An academic, if I may take the liberty, is one who is some where between a cynic and a romantic, as skeptical in her rigour to analyse and test, as she is open-minded in proposing a new idea. While academics are certainly not immune to existential questions about their tribe, I doubt if many academics worry too much about being “disposable”, in the manner argued by the Economist correspondent.
Sure, it must be acknowledged that academics or those with a PhD degree constitute a minority in the working population. In fact, for every PhD awarded, about 10 Masters and 25 Bachelors degrees are awarded each year in the US. Being part of a minority brings with it the associated problems. If so few are PhDs, then it can be understandably difficult for the majority to understand what a PhD is and what kind of skills and values they bring to the table. This perhaps reflects in employment opportunities for PhDs being relatively specialised and therefore scarce. Again, the data on earnings seems to suggest that in proportion to the extra time spent for getting a higher degree, a Masters degree may be more worthwhile than a PhD.
But that is only half the story. Being an academic is not merely a career choice where you earn a PhD and then are restricted to working in a university or a government laboratory, or in the industry, if you successfully cross over. Being an academic is a way of life, a perspective through which you choose to look at the world. Getting a PhD is the most common way to learn to be an academic, but it is possible to cultivate the academic mindset without one.
Here is a list of values which I think constitute an academic mindset:
It is almost a job requirement for an academic to be an auto-didact. Pardon the grandiose term, but it has been argued that most learning is self-directed, and a teacher merely plays the role of a shepherd who suggests possible directions to study further. An academic earns her PhD in precisely this environment. She is therefore comfortable with space and time, and does not need to be provided constant instructions whenever she encounters a stumbling block or a lot of unstructured free time. She is not daunted by anything whether it is math or code or a vast body of existing knowledge or a vacuum where precious little is known. She can teach herself anything.
An academic is one who can wear different hats as the situation demands, switching from being sympathetic to being a skeptic. The contrast is best understood in how an academic approaches a research paper, the currency of academic endeavour. While reviewing one, an academic has to be a cynic and make every logical attempt possible at rejecting the paper. But while writing one, an academic has to have a certain belief and enthusiasm in her work so that she can articulate her new findings in the best way possible. She can propose as a romantic and dispose as a cynic.
Academics are just like everyone else in wanting a comfortable life with a good standard of living. So naturally they value money and many of them have a pretty literate financial perspective. But the aspirations of an academic are not determined by the number of zeros at the end of their net worth. Rather they are more interested in advancing the frontier of knowledge and technology. Building their wealth is not their primary pursuit, but one which enables them in furthering what society knows and can do. Academics value money, but tend not to be its slave.

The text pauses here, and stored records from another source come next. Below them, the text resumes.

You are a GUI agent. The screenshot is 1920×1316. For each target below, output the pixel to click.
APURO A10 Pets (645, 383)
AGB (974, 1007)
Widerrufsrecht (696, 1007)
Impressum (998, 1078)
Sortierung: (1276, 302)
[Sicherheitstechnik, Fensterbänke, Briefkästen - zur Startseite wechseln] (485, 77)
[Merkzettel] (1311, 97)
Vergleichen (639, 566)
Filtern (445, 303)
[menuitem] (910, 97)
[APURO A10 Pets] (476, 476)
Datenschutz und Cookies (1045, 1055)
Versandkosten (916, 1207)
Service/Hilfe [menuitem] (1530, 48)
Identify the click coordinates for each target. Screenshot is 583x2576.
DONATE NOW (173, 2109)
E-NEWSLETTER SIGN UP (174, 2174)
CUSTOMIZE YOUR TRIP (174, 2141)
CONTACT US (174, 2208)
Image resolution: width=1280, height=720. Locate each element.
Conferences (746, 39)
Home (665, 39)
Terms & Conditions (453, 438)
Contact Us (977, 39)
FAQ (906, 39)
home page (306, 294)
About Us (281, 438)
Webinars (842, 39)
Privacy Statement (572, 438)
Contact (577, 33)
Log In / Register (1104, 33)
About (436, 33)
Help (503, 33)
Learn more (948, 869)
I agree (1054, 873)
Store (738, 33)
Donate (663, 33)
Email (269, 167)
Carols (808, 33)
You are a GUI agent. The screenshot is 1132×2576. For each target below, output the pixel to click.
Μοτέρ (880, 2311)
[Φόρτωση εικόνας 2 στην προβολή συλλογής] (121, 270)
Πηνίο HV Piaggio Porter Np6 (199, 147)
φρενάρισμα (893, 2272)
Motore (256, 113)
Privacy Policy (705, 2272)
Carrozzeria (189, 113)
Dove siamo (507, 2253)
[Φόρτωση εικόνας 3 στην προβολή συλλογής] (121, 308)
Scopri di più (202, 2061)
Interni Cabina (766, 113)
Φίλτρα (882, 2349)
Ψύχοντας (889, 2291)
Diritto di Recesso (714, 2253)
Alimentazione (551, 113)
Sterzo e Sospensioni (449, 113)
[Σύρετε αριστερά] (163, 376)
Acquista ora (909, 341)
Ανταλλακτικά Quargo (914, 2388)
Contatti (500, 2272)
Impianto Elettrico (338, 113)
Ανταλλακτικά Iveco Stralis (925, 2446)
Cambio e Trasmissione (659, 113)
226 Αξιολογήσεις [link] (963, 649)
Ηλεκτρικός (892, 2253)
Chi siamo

What does it mean to be ambitious? Some say that being ambitious means striving for advancement even at the cost of discomfort. But what is the advancement in aid of? I think anyone who is ambitious aspires to a greater ability to influence and impact people around them. Some may feel that a higher position in society or in a company would place them on that pedestal of influence. But academics ultimately believe in the power of ideas. They aspire to influence by virtue of them being right rather than simply being in the right place. They wield power through ideas and not position.
All right, maybe these values are aspirational and difficult to translate into practice, even for the best of academics. Neither is it the exclusive domain of academics to aspire to and practise these values. But when you pursue self-directed research for years in the quest of earning a PhD, while peers may gain wealth and position with perhaps less rigour and learning, I think the academic has already shown plenty of faith in these values.
Yes, the cynics are often right. As with so many things, the PhD degree may well come to be disposable with better methods and standards of education and training taking its place, ones which might even confer a higher incremental salary on its recipients. But the academic mindset is invaluable for society, and it’s not going away any time soon.